Erst nach der Eroberung der Macht durch die Arbeiterklasse werden die Bedingungen für die wirkliche Umgestaltung des Lebens bis in seine tiefsten Grundlagen hinab geschaffen. Das Leben lässt sich nicht rationalisieren, d. h. nach den Forderungen der Vernunft umgestalten, ohne dass man die Produktion rationalisiert, denn das Leben wurzelt in der Wirtschaft. Nur der Sozialismus macht es sich zur Aufgabe, die ganze wirtschaftliche Tätigkeit des Menschen mit der Vernunft zu erfassen und sie dieser unterzuordnen. Die Bourgeoisie beschränkte sich in Gestalt ihrer fortschrittlichsten Strömungen darauf, einerseits die Technik zu rationalisieren (durch die Naturwissenschaften, die Technologie, die Chemie, durch Erfindungen und Maschinisierung), andererseits – die Politik (durch den Parlamentarismus) zu rationalisieren, nicht aber die Ökonomie, die der Schauplatz blinder Konkurrenz blieb.

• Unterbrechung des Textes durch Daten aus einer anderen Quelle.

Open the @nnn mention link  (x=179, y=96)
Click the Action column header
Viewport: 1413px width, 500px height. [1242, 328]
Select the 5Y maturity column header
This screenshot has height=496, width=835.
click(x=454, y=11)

Darum dauerte die Herrschaft des Unbewussten und Blinden im Leben der bürgerlichen Gesellschaft fort. Die Arbeiterklasse, die sich die Macht erobert hat, stellt es sich zur Aufgabe, die ökonomischen Grundlagen der menschlichen Beziehungen einer bewussten Kontrolle und Leitung zu unterstellen. Nur das macht eine vernünftige Umgestaltung des Lebens möglich.

Eben dadurch wird aber auch eine enge Abhängigkeit zwischen unseren Erfolgen auf dem Gebiete des Alltagslebens von unseren Erfolgen auf dem Gebiete der Wirtschaft festgestellt. Es besteht allerdings nicht der geringste Zweifel darüber, dass wir selbst bei dem heutigen Wirtschaftsniveau bedeutend mehr Elemente der Kritik, Initiative und Vernunft in unser Leben hinein tragen könnten. Gerade hierin besteht eine der Aufgaben der Epoche. Noch klarer aber ist es, dass die radikale Umgestaltung des Lebens: die Emanzipation der Frau von ihrer Lage als Haussklavin, die öffentliche Erziehung der Kinder, die Befreiung der Ehe von den Elementen des wirtschaftlichen Zwanges usw. – sich nur der gesellschaftlichen Akkumulation und dem zunehmenden Übergewicht der sozialistischen Wirtschaftsformen über die kapitalistischen entsprechend verwirklichen lässt. Die kritische Nachprüfung des Lebens aber ist jetzt eine notwendige Bedingung dafür, dass das Leben, das durch seine Jahrtausende alten Traditionen konservativ ist, nicht hinter jenen Fortschrittsmöglichkeiten zurückbleibe, die bereits durch unsere heutigen wirtschaftlichen Hilfsquellen eröffnet werden oder durch die des kommenden Tages werden eröffnet werden. Andererseits werden selbst die geringsten Erfolge auf dem Gebiete des Alltagslebens, die ihrem Charakter nach einer Hebung des Kulturniveaus des Arbeiters und der Arbeiterin gleichkommen, unverzüglich die Möglichkeit einer Rationalisierung der Industrie und folglich auch einer schnelleren sozialistischen Akkumulation vergrößern, während letztere ihrerseits die Möglichkeit neuer Eroberungen auf dem Gebiete der Vergesellschaftung des Lebens eröffnen wird. Die Abhängigkeit ist hier eine dialektische: der historische Hauptfaktor ist die Ökonomie; aber auf diese können wir, die Kommunistische Partei, wir, der Arbeiterstaat, nur durch die Arbeiterklasse einwirken, indem wir ununterbrochen die technische und kulturelle Qualifikation ihrer Bestandteile heben. Die Kulturarbeit dient im Arbeiterstaat dem Sozialismus, der Sozialismus aber bedeutet ein machtvolles Aufblühen der Kultur, – der wahren, außerhalb der Klassen stehenden Menschheitskultur und menschlichen Kultur.

1 Deutsch im Verlag Carl Hoym Nachf., Hamburg 8.